Infrastructure as a Service (IaaS) has fundamentally altered how we purchase, deploy, and manage IT infrastructure. For instance, provisioning infrastructure has gone from a complex, time-consuming process that culminated in crawling around dusty data center floors and plugging in new hardware to making a few keystrokes in a portal or even an automated API call, bringing thousands of hardware resources to bear.
When selecting an IaaS vendor, there are a number of considerations that should not be ignored. Here are seven important points to keep in mind when choosing an IaaS vendor.
Buying infrastructure was relatively easy -- you'd pick your OS, buy the appropriate box, load up your applications, and then have access to the entire stack should anything need updating or modifying. IaaS gets a bit blurrier, as offerings range from what amounts to an outsourced data center, all the way to platform-oriented providers where you have minimal visibility into the underlying hardware and OS.
There can be benefits to both scenarios depending on your needs -- just ensure you know what you're buying, and that your expectations around what infrastructure you can 'touch' versus what's restricted to the provider align.
In most IaaS models, the applications you run on the outsourced infrastructure will likely require some level of modification. In the simplest cases, this might be limited to extra administrative steps when deploying new applications; in the more complex cases, this could require code-level modification to applications to support your IaaS provider's ability to turn applications on and off and move them between infrastructure components. There's obviously a cost to these modifications, so make sure you understand the impact of any tweaks that your IaaS provider requires.
Various levels of application and infrastructure management have allowed vendors to repackage and resell offerings from various parties. In the best case, this allows for getting the right combination of services at the right price. In the worst case, a vendor might be simply 'reselling' someone else's infrastructure. This will become readily apparent when there's a problem, and your vendor can't do anything other than serve as a middleman.
Make sure you ask the vendor what their process looks like for responding to incidents, and try to tease out whether that vendor actually 'owns' the infrastructure they're selling you, or if they're merely an intermediary who might be subject to different SLAs and support procedures than what you think you're buying.
Every vendor, IaaS providers included, has 'world-class' support during the sales process, but the story can suddenly change once you become a paying customer. What reporting and monitoring will be available to check the status of your infrastructure? How quickly can you provision or reallocate resources? Is that fancy control panel really a front-end for a slow, manual process? What Service Level Agreements (SLAs) are in place to ensure infrastructure problems are rapidly resolved? Be sure to get answers to all of these questions.

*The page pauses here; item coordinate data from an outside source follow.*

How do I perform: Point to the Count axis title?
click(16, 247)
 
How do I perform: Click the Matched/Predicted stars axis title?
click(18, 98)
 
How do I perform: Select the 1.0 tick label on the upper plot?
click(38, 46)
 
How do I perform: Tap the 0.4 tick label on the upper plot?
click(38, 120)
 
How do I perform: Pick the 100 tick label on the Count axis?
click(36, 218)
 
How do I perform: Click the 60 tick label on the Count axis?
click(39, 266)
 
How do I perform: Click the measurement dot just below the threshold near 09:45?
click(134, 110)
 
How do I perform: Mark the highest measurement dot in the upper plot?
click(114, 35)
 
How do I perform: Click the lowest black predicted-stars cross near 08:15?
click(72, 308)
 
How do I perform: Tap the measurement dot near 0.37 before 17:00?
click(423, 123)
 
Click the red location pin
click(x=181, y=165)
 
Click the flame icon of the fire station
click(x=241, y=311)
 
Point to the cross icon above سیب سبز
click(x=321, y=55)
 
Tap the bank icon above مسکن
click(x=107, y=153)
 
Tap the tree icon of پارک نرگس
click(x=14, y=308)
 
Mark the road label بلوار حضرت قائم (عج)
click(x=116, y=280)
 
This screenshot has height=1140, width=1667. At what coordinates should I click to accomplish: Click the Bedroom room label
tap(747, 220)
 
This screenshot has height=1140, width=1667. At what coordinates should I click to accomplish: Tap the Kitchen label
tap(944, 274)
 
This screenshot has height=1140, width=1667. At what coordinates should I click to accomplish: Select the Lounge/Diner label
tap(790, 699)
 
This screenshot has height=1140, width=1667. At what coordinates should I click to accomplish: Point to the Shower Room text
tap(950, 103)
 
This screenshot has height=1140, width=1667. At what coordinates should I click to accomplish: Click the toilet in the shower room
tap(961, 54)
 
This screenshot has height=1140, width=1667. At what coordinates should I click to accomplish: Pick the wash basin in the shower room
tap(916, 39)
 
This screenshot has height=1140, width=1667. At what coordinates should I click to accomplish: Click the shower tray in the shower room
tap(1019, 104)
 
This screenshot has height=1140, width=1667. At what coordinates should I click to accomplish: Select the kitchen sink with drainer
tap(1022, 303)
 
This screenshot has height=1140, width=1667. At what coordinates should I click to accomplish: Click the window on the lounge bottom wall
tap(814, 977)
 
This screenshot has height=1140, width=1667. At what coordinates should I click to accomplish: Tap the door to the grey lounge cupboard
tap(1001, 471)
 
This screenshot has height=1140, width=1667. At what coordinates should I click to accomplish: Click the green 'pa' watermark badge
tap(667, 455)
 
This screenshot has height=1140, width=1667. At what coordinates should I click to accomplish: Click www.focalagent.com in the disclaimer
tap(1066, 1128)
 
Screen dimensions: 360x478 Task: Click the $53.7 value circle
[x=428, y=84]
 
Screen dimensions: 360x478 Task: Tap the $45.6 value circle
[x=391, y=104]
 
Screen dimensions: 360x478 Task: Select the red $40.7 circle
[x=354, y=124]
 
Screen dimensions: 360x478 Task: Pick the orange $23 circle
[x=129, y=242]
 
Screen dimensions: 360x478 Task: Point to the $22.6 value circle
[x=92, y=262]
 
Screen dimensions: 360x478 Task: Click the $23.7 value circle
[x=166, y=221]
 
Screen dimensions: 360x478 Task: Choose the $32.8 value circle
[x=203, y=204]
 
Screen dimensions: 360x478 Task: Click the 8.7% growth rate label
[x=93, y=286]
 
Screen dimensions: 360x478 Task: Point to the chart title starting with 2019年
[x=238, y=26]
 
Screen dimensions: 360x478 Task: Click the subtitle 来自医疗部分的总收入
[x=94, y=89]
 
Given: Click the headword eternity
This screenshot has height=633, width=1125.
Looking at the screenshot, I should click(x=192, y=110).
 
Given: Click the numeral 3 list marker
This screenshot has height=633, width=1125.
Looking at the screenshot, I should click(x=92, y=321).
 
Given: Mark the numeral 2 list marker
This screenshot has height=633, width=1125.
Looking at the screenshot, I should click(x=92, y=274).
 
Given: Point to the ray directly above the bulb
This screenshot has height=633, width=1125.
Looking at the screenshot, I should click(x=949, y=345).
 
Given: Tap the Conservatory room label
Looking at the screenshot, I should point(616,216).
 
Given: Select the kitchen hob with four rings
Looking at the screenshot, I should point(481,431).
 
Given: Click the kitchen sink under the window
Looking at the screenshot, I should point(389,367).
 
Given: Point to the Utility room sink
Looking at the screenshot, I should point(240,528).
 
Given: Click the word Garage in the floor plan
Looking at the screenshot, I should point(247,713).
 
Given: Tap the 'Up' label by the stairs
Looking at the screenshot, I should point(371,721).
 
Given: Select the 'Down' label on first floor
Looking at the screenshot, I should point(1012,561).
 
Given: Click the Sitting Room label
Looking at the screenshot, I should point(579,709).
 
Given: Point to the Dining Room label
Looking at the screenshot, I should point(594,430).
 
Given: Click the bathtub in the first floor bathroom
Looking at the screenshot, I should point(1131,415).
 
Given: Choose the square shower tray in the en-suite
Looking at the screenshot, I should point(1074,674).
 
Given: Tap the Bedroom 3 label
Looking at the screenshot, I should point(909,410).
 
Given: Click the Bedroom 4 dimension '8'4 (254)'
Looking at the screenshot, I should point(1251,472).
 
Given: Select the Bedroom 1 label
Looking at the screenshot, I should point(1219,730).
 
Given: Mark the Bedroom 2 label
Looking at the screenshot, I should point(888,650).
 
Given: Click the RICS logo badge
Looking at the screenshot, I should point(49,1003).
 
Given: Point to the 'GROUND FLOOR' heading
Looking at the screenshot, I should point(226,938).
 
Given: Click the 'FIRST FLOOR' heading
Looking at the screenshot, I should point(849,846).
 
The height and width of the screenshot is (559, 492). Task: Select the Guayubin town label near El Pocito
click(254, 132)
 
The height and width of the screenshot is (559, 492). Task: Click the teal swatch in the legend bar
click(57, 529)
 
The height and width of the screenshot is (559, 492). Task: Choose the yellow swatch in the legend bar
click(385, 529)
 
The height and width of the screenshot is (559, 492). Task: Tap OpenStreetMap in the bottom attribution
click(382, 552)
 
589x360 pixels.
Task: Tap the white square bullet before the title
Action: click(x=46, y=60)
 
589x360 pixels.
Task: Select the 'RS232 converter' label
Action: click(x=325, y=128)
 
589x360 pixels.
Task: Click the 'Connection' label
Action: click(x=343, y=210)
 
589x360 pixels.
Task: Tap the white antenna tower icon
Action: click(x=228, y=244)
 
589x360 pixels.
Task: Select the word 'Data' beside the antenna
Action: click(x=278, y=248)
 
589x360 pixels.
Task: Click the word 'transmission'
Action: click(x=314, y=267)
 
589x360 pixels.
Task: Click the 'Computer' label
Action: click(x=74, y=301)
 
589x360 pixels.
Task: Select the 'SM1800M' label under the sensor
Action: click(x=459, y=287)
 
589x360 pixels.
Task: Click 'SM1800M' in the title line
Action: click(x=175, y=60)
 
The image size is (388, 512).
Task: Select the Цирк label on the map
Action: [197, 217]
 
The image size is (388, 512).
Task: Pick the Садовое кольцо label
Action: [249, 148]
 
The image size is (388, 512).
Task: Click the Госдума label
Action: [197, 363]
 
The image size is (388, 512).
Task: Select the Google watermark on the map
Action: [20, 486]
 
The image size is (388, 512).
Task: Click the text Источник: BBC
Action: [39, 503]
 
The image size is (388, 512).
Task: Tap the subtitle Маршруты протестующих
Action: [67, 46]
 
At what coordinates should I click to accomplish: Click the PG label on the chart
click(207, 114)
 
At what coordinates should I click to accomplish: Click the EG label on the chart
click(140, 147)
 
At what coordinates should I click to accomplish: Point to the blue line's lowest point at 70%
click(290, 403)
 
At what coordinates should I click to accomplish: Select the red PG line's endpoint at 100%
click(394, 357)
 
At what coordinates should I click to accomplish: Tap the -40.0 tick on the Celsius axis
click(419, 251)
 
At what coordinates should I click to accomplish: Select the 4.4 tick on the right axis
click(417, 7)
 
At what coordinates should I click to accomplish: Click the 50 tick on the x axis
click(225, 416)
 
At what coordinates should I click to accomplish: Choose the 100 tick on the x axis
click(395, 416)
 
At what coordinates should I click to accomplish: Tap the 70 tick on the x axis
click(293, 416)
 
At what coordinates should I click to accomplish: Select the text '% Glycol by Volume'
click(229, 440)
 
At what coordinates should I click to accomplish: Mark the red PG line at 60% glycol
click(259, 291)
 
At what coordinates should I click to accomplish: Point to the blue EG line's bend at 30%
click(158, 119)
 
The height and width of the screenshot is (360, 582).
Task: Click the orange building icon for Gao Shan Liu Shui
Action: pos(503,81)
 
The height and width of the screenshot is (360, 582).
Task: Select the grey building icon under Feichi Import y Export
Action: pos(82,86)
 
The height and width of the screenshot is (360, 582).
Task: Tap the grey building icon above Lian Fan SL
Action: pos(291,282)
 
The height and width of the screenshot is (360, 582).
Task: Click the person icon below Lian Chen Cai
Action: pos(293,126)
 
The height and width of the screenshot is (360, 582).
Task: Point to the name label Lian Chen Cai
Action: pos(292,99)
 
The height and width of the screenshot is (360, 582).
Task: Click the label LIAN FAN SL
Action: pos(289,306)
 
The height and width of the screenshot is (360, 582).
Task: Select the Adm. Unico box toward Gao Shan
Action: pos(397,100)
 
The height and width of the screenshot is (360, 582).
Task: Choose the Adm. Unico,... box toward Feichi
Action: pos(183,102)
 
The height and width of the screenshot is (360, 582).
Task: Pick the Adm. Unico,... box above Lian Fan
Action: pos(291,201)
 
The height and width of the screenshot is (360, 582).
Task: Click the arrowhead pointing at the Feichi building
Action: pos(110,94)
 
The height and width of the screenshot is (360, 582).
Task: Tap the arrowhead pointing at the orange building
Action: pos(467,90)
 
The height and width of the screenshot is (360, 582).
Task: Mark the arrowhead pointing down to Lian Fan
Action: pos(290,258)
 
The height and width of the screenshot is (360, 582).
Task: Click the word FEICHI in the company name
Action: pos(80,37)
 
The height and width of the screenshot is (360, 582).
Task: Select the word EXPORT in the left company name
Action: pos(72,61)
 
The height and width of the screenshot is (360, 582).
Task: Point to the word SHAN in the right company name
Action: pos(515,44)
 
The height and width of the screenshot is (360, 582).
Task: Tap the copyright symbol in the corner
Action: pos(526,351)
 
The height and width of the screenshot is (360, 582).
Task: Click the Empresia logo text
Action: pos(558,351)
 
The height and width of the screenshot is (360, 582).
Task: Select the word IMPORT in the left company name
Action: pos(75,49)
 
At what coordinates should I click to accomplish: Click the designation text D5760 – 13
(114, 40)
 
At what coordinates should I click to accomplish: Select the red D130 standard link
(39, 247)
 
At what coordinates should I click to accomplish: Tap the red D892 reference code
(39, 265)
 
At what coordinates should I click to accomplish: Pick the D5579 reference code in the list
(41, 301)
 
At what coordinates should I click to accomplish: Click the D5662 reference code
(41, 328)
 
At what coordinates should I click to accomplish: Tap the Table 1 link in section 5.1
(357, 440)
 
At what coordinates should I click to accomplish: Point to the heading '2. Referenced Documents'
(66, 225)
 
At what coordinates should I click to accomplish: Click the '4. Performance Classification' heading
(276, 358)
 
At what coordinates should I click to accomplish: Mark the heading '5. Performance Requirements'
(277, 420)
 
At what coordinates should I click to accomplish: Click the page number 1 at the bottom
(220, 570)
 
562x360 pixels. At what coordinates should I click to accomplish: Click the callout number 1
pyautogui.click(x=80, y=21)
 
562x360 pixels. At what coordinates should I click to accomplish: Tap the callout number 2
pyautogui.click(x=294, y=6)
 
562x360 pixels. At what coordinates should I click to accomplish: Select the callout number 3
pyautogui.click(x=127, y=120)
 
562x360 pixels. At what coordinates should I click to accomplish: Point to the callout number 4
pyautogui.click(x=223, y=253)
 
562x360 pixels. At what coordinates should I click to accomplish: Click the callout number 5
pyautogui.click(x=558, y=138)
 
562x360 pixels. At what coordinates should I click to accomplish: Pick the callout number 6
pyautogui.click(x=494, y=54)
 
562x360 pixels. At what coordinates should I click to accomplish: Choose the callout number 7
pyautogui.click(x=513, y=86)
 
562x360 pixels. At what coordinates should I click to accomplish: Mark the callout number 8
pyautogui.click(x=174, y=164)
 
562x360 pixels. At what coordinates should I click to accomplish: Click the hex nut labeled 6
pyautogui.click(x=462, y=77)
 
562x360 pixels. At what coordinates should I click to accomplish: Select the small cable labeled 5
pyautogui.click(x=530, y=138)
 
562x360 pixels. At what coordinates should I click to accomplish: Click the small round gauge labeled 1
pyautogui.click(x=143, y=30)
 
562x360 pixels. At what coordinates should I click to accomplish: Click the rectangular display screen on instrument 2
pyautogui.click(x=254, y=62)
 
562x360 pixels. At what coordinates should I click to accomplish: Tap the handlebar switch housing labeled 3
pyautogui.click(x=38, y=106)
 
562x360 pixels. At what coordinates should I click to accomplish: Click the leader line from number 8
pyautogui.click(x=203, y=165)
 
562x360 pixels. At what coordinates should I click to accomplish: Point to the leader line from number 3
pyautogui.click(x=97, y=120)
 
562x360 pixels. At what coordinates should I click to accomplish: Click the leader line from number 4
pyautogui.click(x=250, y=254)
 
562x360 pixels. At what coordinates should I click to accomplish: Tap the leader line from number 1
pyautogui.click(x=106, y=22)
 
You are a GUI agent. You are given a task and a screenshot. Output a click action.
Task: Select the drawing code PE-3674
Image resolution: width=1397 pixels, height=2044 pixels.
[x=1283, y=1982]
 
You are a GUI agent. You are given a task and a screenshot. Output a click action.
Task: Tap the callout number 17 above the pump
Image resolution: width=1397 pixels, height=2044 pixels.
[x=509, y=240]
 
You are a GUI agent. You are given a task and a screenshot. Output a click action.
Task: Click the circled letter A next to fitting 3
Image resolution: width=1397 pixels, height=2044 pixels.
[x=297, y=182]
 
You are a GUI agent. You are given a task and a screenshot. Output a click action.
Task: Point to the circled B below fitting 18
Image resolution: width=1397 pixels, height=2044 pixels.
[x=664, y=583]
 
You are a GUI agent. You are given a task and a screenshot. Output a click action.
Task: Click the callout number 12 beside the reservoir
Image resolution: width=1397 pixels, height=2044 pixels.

Make sure you understand how your data are protected, and what redundancies are available should your IaaS provider have an outage. Some IaaS providers can create entire 'copies' of your infrastructure and associated applications, while others merely provide some limited hardware redundancy. For smaller IaaS providers in particular, understand where they have key points of failure and what scenarios might knock out significant portions of your infrastructure, as well as how to mitigate these effects should they occur.
IaaS pricing can initially look very attractive, especially compared to procuring and maintaining your own infrastructure. However, in some cases, expected savings from migrating to IaaS never materialize. It can be almost too easy to provision new infrastructure on an IaaS platform, allowing developers and app admins to provision resources that are ultimately not needed.
Make sure you not only understand your IaaS vendor's pricing structure, but also what options you have for monitoring and tracking the resources you're using and deactivating unneeded resources when necessary.
Before IaaS became commonplace, the data center was a relatively unregulated domain. Now, concerns around everything from privacy to security have engendered regulations that cover what data you can store, where you can store it, and how it needs to be secured.
Even a simple web application can be subject to data privacy regulations, so make sure you understand the regulations you are subject to, and ensure your IaaS provider can deliver. Just because you've outsourced your infrastructure doesn't absolve you of responsibility for complying with government and industry mandates.
Unless you're engaging in a 'lift and shift' operation where an IaaS provider essentially buys your infrastructure and takes over its management, you'll need a plan for how to retire or repurpose your existing infrastructure. This is often a key element of the business case supporting an IaaS migration, but an easy part of the plan to defer and endlessly delay as you focus on migration to the new infrastructure, ultimately eroding the benefits spelled out in your business case.